With respect to our balance sheet and liquidity, as of June 30th, 2025, total cash and cash equivalents were $5.8 million, and we have $30 million available to draw in a revolver.
Our $280 million of debt outstanding consists of $31 million of mortgages on two properties and $250 million of outstanding borrowings on our $280 million dollar credit facility, and we do not have any debt maturities until January 2027.
Based on interest rate swap agreements we entered into during January 2025, 100% of our indebtedness as of June 30, 2025 of the fixed interest rate with a weighted average interest rate of 4.27% based on our leverage ratio of 48% at quarter end.
As previously announced, our board of directors declared a cash dividend for common shares of 9.7.75 cents for the months of July, August, and September 2025, representing an annualized dividend rate of $1.17 per share of common stock.
This represents the yield of 8.1% based on the $14.44 closing price of our common stock in August 6, 2025.
I now turn the call back over to Earn.
Aaron Halfacre - President, Chief Executive Officer, Director
Thanks Ray. I kind of said in the press release this quarter was a little boring. I would say for me personally it's probably a little frustrating. But I think hard work and patience can be frustrating at times.
And it was boring in a context, probably on a relative basis to others as well as to our past quarter, right? So we didn't choose to be very active this quarter. We obviously got the lease extension in Northrop. We've been working on some things, we certainly did. We're pursuing a particular property right now, but the process isn't, doesn't fit neatly within a quarter and, obviously you, you've seen our share price, I think.
Almost to the day, 60 days before the Russell inclusion, when it's pretty much known and calculable that you're going to get in, we fell off a cliff, so we were in the 16s and we've been in the 14s now for about 90 days.
So you know our exponential moving averages are now sort of set to those levels and we're not going to, we're going to be disciplined. We're not going to issue, we didn't issue any at those prices, and we won't. And so it was a It was a quarter where there was a lot of volatility.

> Material shown

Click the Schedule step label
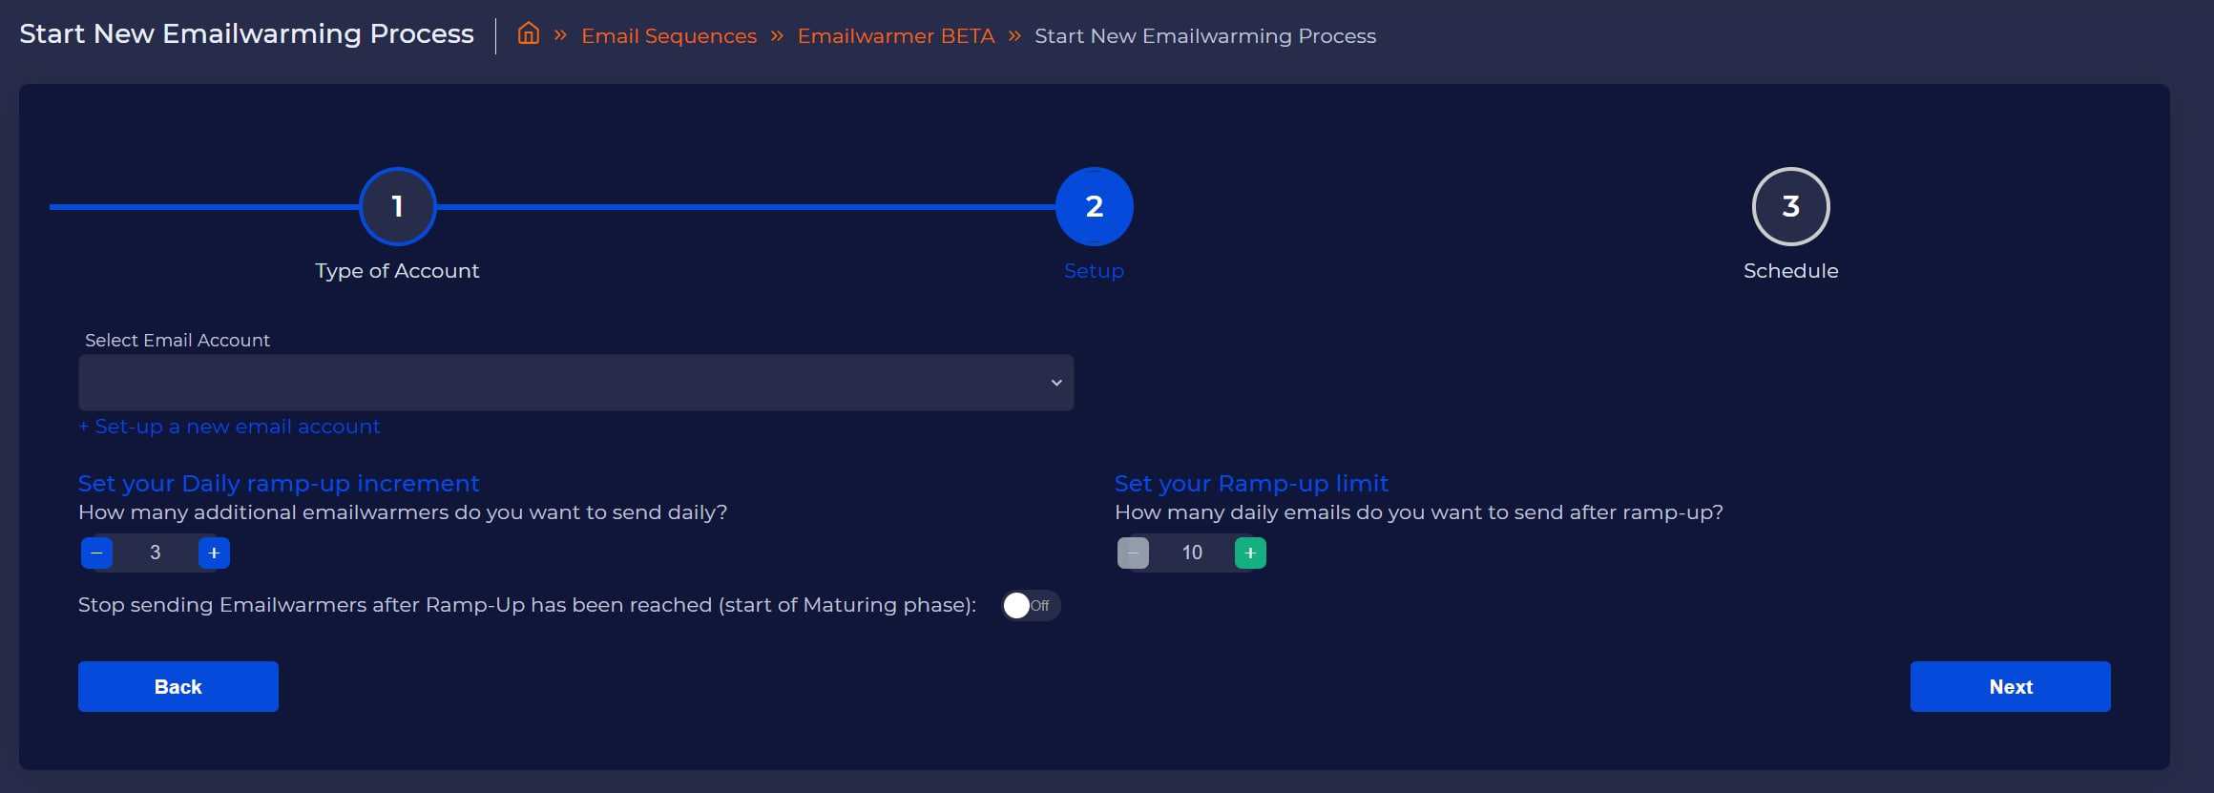Viewport: 2214px width, 793px height. tap(1790, 271)
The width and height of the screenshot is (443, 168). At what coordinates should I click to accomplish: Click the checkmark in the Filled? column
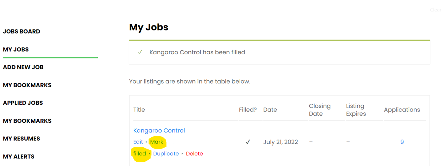coord(248,142)
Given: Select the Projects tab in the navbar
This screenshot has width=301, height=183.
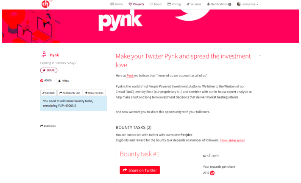Looking at the screenshot, I should tap(136, 4).
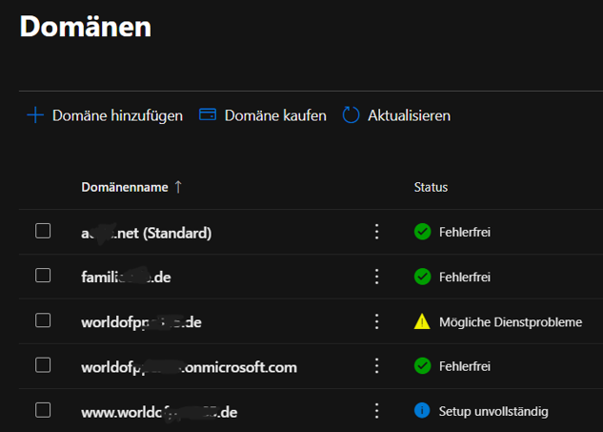Click the sort arrow beside Domänenname
Screen dimensions: 603x432
tap(178, 187)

> Aim of the task
List every percentage figure that appears in the earnings call passage.

> Written answer
100%, 4.27%, 48%, 8.1%